Ma cose da fare comunque non mancavano. Accudire gli animali, conservare cibi, filare, cucire, riparare, fare tutti quei lavori utili affinché al suo ritorno, la primavera avrebbe potuto trovare il borgo intatto e pronto a sostenere l’estate impegnativa.

Nel frattempo, dicembre era arrivato. La neve non sembrava voler dare tregua. Era più di un mese che nessuno saliva al paese, né qualcuno scendeva a chiedere loro notizie. Il Natale si avvicinava e se fosse stato impossibile raggiungere Leofara, sarebbe stato un Natale assai magro. I bambini in particolare ne parlavano pensierosi, tormentati dall’idea che con il sentiero invaso dalla neve, nemmeno Babbo Natale sarebbe riuscito a raggiungerli.

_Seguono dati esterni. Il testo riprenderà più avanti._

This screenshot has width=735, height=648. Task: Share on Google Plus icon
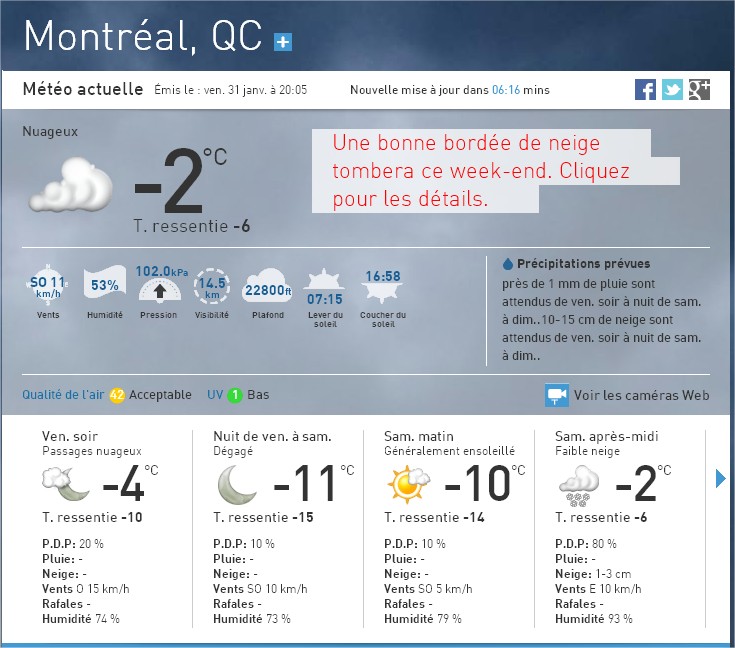click(x=699, y=89)
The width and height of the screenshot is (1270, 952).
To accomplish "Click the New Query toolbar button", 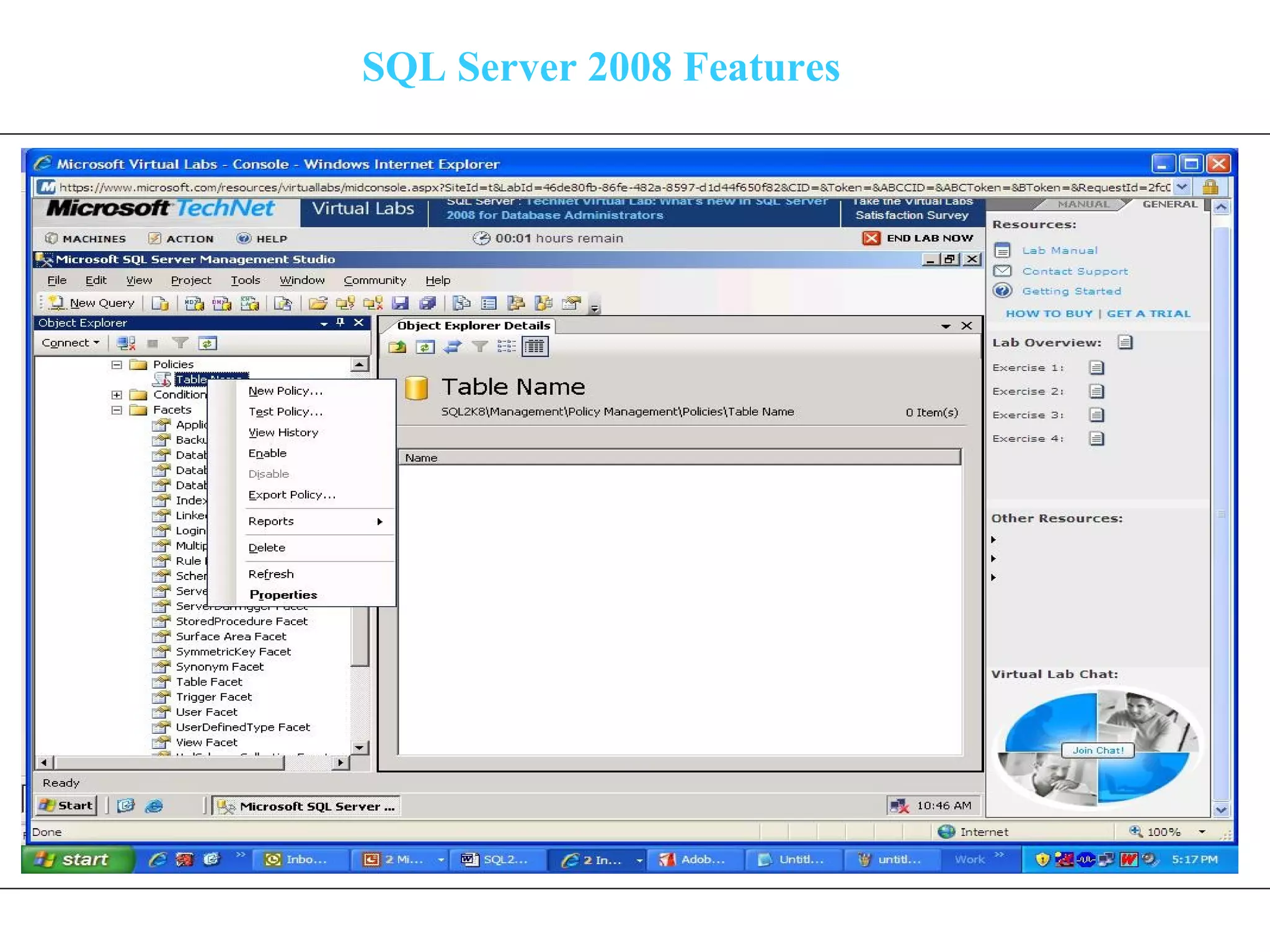I will (93, 303).
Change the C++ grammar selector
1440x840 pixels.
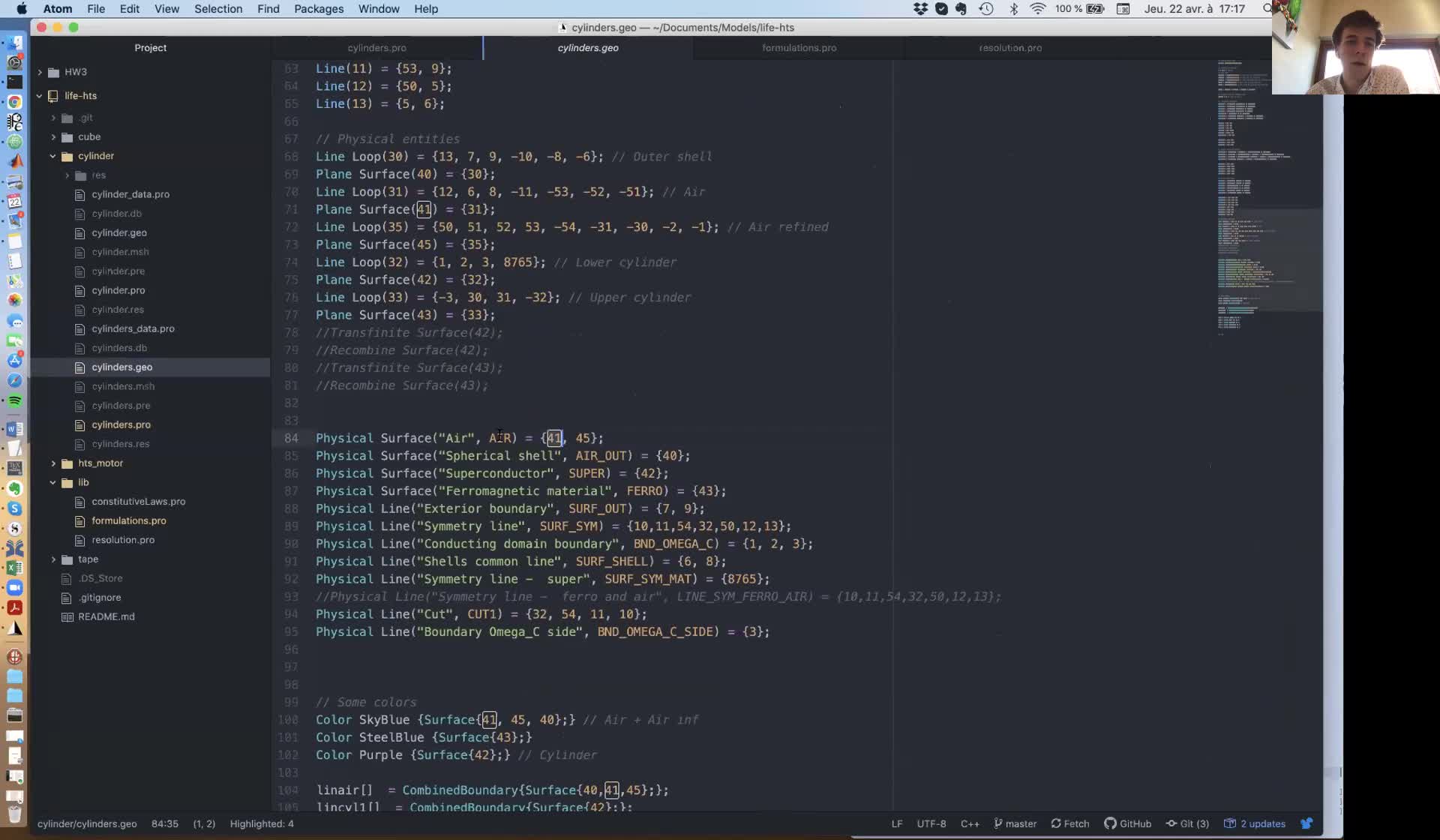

La maestra Leda tentava di rasserenare gli animi, insegnando canzoncine e poesiole natalizie. Le ore occupate facendo lezione ora erano di più, rispetto alla bella stagione ed erano ore lunghe, lente e gremite di malinconia per la signorina Leda. Per i cari che quel Natale non avrebbe rivisto, per le feste vissute tra i monti con gente affabile ma sconosciuta. Senza la messa di mezzanotte, dopo la quale avrebbe rivisto le amiche, senza il torrone, senza il presepe. Cercava comunque di tenere alto il morale dei più piccoli, “Studiate, studiate, che Babbo Natale un modo lo trova per arrivare qui a Corvino. Ma non dategli la delusione di trovare solo asinelli!”, diceva sorridendo.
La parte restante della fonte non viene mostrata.